DATA FOR THE TASK Start Marker

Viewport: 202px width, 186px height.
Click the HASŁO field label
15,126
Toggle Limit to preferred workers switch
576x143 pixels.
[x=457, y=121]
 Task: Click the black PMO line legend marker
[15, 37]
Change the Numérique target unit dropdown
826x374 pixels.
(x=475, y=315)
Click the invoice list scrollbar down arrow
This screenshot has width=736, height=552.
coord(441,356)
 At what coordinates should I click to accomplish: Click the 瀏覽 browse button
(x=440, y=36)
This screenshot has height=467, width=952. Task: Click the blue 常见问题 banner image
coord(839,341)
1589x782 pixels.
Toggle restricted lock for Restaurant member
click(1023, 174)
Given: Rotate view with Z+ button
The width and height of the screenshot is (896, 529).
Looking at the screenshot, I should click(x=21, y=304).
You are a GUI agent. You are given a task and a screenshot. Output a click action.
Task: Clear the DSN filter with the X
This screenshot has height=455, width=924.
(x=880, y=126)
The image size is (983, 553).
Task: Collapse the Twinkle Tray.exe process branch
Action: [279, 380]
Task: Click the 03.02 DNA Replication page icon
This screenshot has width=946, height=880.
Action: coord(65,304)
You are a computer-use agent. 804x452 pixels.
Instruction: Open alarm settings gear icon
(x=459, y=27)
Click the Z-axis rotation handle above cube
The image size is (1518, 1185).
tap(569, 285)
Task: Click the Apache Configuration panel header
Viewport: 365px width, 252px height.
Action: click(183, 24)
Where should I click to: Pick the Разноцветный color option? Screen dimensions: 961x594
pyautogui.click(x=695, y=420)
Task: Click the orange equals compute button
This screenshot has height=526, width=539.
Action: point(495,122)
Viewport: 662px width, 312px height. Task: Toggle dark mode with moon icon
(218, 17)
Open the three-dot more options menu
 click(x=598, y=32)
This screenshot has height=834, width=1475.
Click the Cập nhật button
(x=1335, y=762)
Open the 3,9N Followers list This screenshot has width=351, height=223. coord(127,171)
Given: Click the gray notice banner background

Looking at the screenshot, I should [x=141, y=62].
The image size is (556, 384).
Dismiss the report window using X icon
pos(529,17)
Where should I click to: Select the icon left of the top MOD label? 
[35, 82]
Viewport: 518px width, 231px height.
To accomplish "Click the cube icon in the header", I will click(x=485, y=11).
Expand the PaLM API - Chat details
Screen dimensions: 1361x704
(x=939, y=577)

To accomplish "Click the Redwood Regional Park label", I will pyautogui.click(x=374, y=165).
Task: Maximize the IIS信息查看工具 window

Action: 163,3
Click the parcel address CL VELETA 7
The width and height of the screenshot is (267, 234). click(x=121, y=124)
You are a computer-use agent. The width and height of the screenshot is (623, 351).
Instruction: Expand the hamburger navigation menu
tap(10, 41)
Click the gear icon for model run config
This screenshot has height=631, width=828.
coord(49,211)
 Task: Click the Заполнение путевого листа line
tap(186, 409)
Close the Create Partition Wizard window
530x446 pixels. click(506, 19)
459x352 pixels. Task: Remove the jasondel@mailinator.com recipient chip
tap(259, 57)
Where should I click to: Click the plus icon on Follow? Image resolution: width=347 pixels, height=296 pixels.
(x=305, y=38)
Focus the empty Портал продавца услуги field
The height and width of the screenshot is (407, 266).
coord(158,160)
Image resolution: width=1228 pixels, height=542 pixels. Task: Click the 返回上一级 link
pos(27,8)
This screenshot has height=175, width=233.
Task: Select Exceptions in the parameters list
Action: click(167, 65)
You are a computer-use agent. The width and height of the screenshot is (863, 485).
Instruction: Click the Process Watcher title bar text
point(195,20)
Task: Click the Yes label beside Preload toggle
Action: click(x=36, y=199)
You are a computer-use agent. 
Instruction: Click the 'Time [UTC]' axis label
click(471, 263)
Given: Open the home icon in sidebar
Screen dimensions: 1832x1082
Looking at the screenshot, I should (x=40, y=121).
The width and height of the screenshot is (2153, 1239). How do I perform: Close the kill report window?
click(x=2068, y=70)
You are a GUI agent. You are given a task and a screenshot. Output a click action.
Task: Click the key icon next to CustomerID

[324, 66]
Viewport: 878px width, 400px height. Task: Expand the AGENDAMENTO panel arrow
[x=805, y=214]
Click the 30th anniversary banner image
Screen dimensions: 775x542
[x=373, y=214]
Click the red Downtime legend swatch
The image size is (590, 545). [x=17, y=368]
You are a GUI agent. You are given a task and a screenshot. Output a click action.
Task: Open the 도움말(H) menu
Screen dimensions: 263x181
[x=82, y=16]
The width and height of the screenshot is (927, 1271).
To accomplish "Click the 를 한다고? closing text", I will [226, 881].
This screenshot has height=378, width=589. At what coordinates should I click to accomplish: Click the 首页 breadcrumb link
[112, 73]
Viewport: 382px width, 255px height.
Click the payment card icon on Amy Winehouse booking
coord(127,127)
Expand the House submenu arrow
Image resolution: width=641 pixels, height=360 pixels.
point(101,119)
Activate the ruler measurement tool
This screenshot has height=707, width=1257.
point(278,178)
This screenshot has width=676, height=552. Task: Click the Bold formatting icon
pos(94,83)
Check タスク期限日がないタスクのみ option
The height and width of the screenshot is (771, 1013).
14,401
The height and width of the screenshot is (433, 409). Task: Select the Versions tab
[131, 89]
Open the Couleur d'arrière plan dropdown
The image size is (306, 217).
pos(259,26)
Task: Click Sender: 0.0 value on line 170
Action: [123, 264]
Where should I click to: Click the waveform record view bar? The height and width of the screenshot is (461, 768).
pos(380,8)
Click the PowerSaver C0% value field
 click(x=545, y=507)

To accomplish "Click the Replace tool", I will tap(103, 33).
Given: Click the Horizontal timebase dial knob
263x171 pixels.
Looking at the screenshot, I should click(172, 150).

DATA FOR THE TASK End Marker

* _WORK INSTRUCTIONS_
Set the entries above down again, each one exactly as written.

* _ANSWER TO THIS EXERCISE_
Viewport: 202px width, 186px height.
Click the HASŁO field label
15,126
Toggle Limit to preferred workers switch
576x143 pixels.
[x=457, y=121]
 Task: Click the black PMO line legend marker
[15, 37]
Change the Numérique target unit dropdown
826x374 pixels.
(x=475, y=315)
Click the invoice list scrollbar down arrow
This screenshot has width=736, height=552.
coord(441,356)
 At what coordinates should I click to accomplish: Click the 瀏覽 browse button
(x=440, y=36)
This screenshot has height=467, width=952. Task: Click the blue 常见问题 banner image
coord(839,341)
1589x782 pixels.
Toggle restricted lock for Restaurant member
click(1023, 174)
Given: Rotate view with Z+ button
The width and height of the screenshot is (896, 529).
Looking at the screenshot, I should click(x=21, y=304).
You are a GUI agent. You are given a task and a screenshot. Output a click action.
Task: Clear the DSN filter with the X
This screenshot has height=455, width=924.
(x=880, y=126)
The image size is (983, 553).
Task: Collapse the Twinkle Tray.exe process branch
Action: [279, 380]
Task: Click the 03.02 DNA Replication page icon
This screenshot has width=946, height=880.
Action: coord(65,304)
You are a computer-use agent. 804x452 pixels.
Instruction: Open alarm settings gear icon
(x=459, y=27)
Click the Z-axis rotation handle above cube
The image size is (1518, 1185).
tap(569, 285)
Task: Click the Apache Configuration panel header
Viewport: 365px width, 252px height.
Action: click(183, 24)
Where should I click to: Pick the Разноцветный color option? Screen dimensions: 961x594
pyautogui.click(x=695, y=420)
Task: Click the orange equals compute button
This screenshot has height=526, width=539.
Action: point(495,122)
Viewport: 662px width, 312px height. Task: Toggle dark mode with moon icon
(218, 17)
Open the three-dot more options menu
 click(x=598, y=32)
This screenshot has height=834, width=1475.
Click the Cập nhật button
(x=1335, y=762)
Open the 3,9N Followers list This screenshot has width=351, height=223. coord(127,171)
Given: Click the gray notice banner background

Looking at the screenshot, I should [x=141, y=62].
The image size is (556, 384).
Dismiss the report window using X icon
pos(529,17)
Where should I click to: Select the icon left of the top MOD label? 
[35, 82]
Viewport: 518px width, 231px height.
To accomplish "Click the cube icon in the header", I will click(x=485, y=11).
Expand the PaLM API - Chat details
Screen dimensions: 1361x704
(x=939, y=577)

To accomplish "Click the Redwood Regional Park label", I will pyautogui.click(x=374, y=165).
Task: Maximize the IIS信息查看工具 window

Action: 163,3
Click the parcel address CL VELETA 7
The width and height of the screenshot is (267, 234). click(x=121, y=124)
You are a computer-use agent. The width and height of the screenshot is (623, 351).
Instruction: Expand the hamburger navigation menu
tap(10, 41)
Click the gear icon for model run config
This screenshot has height=631, width=828.
coord(49,211)
 Task: Click the Заполнение путевого листа line
tap(186, 409)
Close the Create Partition Wizard window
530x446 pixels. click(506, 19)
459x352 pixels. Task: Remove the jasondel@mailinator.com recipient chip
tap(259, 57)
Where should I click to: Click the plus icon on Follow? Image resolution: width=347 pixels, height=296 pixels.
(x=305, y=38)
Focus the empty Портал продавца услуги field
The height and width of the screenshot is (407, 266).
coord(158,160)
Image resolution: width=1228 pixels, height=542 pixels. Task: Click the 返回上一级 link
pos(27,8)
This screenshot has height=175, width=233.
Task: Select Exceptions in the parameters list
Action: click(167, 65)
You are a computer-use agent. The width and height of the screenshot is (863, 485).
Instruction: Click the Process Watcher title bar text
point(195,20)
Task: Click the Yes label beside Preload toggle
Action: click(x=36, y=199)
You are a computer-use agent. 
Instruction: Click the 'Time [UTC]' axis label
click(471, 263)
Given: Open the home icon in sidebar
Screen dimensions: 1832x1082
Looking at the screenshot, I should (x=40, y=121).
The width and height of the screenshot is (2153, 1239). How do I perform: Close the kill report window?
click(x=2068, y=70)
You are a GUI agent. You are given a task and a screenshot. Output a click action.
Task: Click the key icon next to CustomerID

[324, 66]
Viewport: 878px width, 400px height. Task: Expand the AGENDAMENTO panel arrow
[x=805, y=214]
Click the 30th anniversary banner image
Screen dimensions: 775x542
[x=373, y=214]
Click the red Downtime legend swatch
The image size is (590, 545). [x=17, y=368]
You are a GUI agent. You are given a task and a screenshot. Output a click action.
Task: Open the 도움말(H) menu
Screen dimensions: 263x181
[x=82, y=16]
The width and height of the screenshot is (927, 1271).
To accomplish "Click the 를 한다고? closing text", I will [226, 881].
This screenshot has height=378, width=589. At what coordinates should I click to accomplish: Click the 首页 breadcrumb link
[112, 73]
Viewport: 382px width, 255px height.
Click the payment card icon on Amy Winehouse booking
coord(127,127)
Expand the House submenu arrow
Image resolution: width=641 pixels, height=360 pixels.
point(101,119)
Activate the ruler measurement tool
This screenshot has height=707, width=1257.
point(278,178)
This screenshot has width=676, height=552. Task: Click the Bold formatting icon
pos(94,83)
Check タスク期限日がないタスクのみ option
The height and width of the screenshot is (771, 1013).
14,401
The height and width of the screenshot is (433, 409). Task: Select the Versions tab
[131, 89]
Open the Couleur d'arrière plan dropdown
The image size is (306, 217).
pos(259,26)
Task: Click Sender: 0.0 value on line 170
Action: [123, 264]
Where should I click to: Click the waveform record view bar? The height and width of the screenshot is (461, 768).
pos(380,8)
Click the PowerSaver C0% value field
 click(x=545, y=507)

To accomplish "Click the Replace tool", I will tap(103, 33).
Given: Click the Horizontal timebase dial knob
263x171 pixels.
Looking at the screenshot, I should click(172, 150).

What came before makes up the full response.